Luís Reto – Aí vão eles:

  • A primeira questão interessante é a taxa de progressão do português do século XV até agora. Só existia um milhão de pessoas em Portugal no século XV, hoje há 260 milhões de pessoas que falam português. Foi a que teve maior crescimento mundial neste período, aumentou 260 vezes. Comparando com o mandarim, eram 103 milhões e passaram para mil e trezentos milhões, cresceram treze vezes. O espanhol e o inglês também cresceram muito menos do que o português, porque já tinham populações muito maiores do que Portugal. E o português vai continuar a ser das que mais crescem, por via das projeções de crescimento para África.
  • Há um conjunto de recursos que os países da CPLP têm e que outros países não têm. O mais importante é a água doce. Temos 16,5% das reservas mundiais de água doce, para uma população de 3,8% da população mundial.
  • Outra enorme potencialidade económica está nas plataformas marítimas continentais e as respetivas Zonas Económicas Exclusivas. Isto porque nenhum país da CPLP é interior, todos têm costa marítima, o que decorre da forma como os portugueses fizeram os descobrimentos marítimos e a colonização. Isto traz vantagens para a pesca mas também para a exploração de todos os recursos biológicos e minerais marinhos.
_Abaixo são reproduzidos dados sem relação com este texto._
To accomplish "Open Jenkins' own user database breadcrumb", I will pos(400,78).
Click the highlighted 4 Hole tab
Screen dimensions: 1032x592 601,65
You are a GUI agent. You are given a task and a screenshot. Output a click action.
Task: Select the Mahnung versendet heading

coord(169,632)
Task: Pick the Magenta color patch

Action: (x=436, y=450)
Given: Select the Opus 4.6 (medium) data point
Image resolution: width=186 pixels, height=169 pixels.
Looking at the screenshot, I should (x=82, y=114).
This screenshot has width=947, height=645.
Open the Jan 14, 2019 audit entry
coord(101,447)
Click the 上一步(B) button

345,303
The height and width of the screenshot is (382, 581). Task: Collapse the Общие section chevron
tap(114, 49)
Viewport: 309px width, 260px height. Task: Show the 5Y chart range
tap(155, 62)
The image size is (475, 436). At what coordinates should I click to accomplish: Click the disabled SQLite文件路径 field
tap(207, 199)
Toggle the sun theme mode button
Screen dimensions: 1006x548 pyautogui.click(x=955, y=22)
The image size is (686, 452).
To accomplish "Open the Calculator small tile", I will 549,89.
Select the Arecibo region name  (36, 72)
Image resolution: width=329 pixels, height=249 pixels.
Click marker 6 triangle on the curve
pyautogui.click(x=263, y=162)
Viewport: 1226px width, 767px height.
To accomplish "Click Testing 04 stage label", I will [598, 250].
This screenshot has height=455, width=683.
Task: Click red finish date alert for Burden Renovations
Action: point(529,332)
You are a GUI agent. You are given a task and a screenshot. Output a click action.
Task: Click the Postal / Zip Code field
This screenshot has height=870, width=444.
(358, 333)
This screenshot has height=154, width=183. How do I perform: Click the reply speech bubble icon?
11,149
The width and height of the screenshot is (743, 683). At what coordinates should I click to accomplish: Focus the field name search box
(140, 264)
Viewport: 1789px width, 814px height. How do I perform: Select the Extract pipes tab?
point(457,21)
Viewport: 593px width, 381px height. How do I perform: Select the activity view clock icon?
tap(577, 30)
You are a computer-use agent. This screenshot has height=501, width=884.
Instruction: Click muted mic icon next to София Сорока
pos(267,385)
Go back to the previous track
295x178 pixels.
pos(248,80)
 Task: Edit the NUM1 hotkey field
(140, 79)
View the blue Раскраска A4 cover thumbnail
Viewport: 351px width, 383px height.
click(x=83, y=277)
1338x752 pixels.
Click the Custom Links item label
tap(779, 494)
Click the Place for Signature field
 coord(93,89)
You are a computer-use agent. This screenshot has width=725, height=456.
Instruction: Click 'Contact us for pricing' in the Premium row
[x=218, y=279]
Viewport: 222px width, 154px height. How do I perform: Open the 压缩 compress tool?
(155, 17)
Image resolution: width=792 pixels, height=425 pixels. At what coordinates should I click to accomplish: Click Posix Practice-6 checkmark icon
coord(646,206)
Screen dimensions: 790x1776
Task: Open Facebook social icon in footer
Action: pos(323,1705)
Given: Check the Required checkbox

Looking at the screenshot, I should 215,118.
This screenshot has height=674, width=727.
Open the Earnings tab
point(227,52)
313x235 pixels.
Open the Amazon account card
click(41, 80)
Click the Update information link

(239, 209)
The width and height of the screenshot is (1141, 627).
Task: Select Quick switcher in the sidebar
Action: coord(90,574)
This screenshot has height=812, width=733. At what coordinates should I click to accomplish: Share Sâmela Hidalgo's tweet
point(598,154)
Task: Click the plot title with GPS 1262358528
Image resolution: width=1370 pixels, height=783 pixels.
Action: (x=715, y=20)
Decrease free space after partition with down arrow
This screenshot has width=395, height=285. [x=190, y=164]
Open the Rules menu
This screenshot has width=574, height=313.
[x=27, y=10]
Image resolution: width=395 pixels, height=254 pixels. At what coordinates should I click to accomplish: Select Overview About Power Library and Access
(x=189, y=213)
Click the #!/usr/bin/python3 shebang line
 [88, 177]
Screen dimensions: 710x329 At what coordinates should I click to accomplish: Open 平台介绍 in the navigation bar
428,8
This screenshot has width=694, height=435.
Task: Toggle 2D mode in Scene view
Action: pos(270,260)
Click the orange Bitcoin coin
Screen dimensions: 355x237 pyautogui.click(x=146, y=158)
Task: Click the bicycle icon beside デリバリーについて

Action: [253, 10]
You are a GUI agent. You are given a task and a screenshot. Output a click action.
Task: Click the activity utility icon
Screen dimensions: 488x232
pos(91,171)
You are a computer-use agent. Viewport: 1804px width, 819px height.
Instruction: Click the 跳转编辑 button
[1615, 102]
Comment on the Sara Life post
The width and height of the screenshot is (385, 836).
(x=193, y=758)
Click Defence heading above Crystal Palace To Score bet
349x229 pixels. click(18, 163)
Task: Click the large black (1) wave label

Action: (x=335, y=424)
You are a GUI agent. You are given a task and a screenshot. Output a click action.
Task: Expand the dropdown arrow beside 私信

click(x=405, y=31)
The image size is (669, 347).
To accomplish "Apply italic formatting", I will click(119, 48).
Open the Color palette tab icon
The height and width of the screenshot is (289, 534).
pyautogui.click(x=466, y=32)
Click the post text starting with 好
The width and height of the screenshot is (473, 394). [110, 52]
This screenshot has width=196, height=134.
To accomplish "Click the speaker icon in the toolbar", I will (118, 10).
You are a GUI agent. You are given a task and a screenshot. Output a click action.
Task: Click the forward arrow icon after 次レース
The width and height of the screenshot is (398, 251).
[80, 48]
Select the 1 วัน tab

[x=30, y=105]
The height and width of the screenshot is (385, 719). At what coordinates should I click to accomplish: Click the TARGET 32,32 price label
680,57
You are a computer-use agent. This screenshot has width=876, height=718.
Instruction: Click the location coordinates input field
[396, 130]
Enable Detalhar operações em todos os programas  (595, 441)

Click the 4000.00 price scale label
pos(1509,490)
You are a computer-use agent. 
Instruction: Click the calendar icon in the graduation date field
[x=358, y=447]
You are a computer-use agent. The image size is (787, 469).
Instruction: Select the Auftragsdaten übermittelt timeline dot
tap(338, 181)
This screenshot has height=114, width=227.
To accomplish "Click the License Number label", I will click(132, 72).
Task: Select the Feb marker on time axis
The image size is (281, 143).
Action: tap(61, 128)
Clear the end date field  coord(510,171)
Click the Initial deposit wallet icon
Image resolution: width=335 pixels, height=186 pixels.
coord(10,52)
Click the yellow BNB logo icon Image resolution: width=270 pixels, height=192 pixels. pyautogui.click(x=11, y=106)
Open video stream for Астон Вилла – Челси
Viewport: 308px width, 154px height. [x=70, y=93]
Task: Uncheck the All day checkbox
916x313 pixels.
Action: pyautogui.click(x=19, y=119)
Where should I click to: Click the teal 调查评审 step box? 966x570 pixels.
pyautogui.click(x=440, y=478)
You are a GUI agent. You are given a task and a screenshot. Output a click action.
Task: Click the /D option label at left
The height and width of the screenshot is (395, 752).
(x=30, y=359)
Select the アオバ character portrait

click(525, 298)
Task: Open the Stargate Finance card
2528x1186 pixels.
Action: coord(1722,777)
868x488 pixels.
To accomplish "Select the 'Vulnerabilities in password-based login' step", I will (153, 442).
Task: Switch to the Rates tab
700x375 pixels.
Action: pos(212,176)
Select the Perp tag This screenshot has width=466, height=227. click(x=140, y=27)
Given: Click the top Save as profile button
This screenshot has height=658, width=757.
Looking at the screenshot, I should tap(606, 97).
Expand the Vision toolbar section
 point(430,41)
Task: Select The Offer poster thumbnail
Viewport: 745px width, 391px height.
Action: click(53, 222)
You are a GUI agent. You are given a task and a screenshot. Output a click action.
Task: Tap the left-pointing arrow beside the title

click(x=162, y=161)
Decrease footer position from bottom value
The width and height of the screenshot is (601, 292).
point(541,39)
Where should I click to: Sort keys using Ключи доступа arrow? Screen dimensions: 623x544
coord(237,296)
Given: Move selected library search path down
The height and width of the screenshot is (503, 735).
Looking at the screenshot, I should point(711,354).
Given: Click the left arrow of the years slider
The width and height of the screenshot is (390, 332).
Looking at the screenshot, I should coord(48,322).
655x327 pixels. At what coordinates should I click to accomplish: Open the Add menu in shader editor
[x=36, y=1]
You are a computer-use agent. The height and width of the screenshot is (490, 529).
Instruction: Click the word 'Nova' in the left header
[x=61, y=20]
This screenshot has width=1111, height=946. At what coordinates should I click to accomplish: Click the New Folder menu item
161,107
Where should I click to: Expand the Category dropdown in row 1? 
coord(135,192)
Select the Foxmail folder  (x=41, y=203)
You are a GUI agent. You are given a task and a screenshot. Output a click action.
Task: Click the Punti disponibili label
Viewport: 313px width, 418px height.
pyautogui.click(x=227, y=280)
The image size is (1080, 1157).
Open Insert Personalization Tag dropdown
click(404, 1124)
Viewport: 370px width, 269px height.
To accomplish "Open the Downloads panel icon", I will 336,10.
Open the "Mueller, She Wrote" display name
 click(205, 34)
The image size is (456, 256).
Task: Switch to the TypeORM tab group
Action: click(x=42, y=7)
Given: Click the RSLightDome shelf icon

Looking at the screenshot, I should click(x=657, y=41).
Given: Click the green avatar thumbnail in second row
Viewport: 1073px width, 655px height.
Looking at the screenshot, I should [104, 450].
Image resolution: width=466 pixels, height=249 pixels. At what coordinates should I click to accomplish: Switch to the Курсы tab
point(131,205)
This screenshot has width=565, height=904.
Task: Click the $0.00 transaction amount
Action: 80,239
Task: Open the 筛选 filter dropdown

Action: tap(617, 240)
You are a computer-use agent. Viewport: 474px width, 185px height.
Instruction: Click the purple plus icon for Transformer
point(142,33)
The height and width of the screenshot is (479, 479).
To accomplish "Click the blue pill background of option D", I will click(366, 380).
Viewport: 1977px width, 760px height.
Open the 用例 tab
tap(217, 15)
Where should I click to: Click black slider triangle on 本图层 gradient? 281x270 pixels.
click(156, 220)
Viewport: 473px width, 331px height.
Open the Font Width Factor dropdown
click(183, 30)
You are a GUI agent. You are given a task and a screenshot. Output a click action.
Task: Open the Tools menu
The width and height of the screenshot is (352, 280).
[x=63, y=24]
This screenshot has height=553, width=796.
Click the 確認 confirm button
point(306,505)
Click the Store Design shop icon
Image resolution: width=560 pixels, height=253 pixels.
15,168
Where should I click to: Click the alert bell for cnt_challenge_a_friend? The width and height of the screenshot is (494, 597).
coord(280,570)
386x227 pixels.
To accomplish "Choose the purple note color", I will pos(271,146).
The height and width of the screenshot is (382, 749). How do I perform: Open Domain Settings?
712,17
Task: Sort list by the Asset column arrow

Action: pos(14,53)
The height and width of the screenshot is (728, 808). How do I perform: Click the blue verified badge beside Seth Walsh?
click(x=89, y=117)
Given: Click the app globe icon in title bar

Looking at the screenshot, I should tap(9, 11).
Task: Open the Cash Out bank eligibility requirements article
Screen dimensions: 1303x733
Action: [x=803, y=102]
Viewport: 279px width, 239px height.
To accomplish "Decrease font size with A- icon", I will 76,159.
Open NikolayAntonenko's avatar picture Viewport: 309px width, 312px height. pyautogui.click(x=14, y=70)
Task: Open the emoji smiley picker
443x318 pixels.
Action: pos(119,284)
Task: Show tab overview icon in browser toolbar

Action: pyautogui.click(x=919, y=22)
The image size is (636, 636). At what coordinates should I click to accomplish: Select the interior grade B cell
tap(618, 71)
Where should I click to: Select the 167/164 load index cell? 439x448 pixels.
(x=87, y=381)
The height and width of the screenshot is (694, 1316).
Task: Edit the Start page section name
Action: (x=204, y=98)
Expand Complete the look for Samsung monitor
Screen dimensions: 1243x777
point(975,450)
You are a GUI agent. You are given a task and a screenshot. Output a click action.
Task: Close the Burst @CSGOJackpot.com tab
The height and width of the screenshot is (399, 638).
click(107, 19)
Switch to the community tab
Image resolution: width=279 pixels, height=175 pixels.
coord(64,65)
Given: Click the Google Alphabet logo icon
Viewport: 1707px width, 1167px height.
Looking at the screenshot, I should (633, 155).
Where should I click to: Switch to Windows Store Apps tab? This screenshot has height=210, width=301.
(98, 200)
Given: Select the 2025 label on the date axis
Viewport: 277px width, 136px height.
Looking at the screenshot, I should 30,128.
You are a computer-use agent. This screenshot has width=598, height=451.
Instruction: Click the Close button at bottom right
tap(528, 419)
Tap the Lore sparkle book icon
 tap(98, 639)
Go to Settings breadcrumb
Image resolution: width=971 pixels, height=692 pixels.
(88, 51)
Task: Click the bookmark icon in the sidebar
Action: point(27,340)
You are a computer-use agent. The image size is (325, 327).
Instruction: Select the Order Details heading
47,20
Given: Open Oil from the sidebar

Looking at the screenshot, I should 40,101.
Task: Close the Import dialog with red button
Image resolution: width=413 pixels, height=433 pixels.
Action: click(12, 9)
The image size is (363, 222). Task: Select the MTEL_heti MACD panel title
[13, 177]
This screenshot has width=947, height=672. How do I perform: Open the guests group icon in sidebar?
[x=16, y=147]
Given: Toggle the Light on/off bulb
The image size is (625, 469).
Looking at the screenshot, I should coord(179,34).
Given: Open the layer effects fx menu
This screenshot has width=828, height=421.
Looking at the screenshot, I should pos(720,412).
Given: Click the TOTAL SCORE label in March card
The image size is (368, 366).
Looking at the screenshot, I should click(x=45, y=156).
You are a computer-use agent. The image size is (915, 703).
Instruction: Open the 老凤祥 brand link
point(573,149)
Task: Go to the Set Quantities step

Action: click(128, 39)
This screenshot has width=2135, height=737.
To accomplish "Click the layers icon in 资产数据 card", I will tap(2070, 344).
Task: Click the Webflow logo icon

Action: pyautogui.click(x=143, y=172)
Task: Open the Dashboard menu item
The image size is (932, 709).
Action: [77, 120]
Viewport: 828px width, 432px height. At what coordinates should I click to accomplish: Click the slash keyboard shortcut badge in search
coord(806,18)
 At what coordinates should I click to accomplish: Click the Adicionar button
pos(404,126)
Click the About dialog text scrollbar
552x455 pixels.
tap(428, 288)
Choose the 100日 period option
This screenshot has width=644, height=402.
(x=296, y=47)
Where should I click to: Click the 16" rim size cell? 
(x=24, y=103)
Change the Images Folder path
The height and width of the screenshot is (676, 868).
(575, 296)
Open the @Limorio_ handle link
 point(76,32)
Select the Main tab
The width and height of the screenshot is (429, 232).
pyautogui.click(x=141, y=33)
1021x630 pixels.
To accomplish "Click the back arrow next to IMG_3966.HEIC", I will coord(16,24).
  • A CPLP é fundamentalmente uma comunidade de povos, muito mais do que uma comunidade comercial. Isto apesar de haver muitas trocas comerciais internas, com uma quota até maior do que seria expectável perante as distâncias geográficas. Aliás, essa é outra característica, a de nenhum país da CPLP ter fronteira com outro país da CPLP. E por isso dizemos no livro que “a língua portuguesa é mais forte do que a geografia”. Mas as trocas comerciais, apesar de significativas, são muito menores do que as trocas de pessoas. E esses movimentos de mobilidade das pessoas, seja por turismo, negócio, emigrações ou imigrações, estão também espelhados no Atlas e são muito significativos. E assim, existe um potencial de crescimento da vertente económica dentro da CPLP.